## CONSIGNA
Transcribe del fragmento de agradecimiento a los lectores el pasaje que comienza con "Para concluir, nuestro" y sigue hasta "hace unas jornadas.", respetando cada palabra y cada signo.

## FRAGMENTO DE LECTURA
--- --- ---

Para concluir, nuestro más ferviente agradecimiento a los pacientes lectores de estos pliegos, sobre todo por haber rebasado las ochenta mil visitas hace unas jornadas.

--- --- ---

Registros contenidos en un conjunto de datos
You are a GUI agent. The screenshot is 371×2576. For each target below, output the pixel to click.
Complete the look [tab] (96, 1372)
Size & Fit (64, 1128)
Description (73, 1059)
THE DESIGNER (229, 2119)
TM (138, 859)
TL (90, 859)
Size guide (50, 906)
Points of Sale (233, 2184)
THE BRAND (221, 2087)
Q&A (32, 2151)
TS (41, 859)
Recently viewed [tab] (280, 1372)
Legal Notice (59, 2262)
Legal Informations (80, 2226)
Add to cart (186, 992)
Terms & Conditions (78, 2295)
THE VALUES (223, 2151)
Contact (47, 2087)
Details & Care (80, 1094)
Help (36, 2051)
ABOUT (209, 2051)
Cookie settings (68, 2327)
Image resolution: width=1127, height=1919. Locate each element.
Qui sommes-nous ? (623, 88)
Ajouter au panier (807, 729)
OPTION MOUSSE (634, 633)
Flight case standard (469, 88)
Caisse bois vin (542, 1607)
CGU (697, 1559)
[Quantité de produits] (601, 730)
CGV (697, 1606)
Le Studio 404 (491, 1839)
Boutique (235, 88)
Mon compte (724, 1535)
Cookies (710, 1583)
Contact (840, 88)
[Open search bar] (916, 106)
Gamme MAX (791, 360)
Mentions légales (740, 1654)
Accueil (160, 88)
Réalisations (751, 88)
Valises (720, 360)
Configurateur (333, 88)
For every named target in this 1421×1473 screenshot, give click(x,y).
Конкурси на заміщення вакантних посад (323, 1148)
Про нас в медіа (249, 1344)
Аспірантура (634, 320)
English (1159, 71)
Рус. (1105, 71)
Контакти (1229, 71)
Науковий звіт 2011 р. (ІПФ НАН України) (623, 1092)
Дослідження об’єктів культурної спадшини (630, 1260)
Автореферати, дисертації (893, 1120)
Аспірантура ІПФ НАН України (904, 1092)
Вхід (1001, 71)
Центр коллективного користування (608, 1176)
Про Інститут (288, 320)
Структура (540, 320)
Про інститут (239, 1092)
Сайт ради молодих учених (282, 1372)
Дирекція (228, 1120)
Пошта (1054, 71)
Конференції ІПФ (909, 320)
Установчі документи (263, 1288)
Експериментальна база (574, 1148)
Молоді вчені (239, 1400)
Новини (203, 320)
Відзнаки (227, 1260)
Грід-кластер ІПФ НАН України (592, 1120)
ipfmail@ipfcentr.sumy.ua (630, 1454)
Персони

--- --- ---

## TAREA RESUELTA
Para concluir, nuestro más ferviente agradecimiento a los pacientes lectores de estos pliegos, sobre todo por haber rebasado las ochenta mil visitas hace unas jornadas.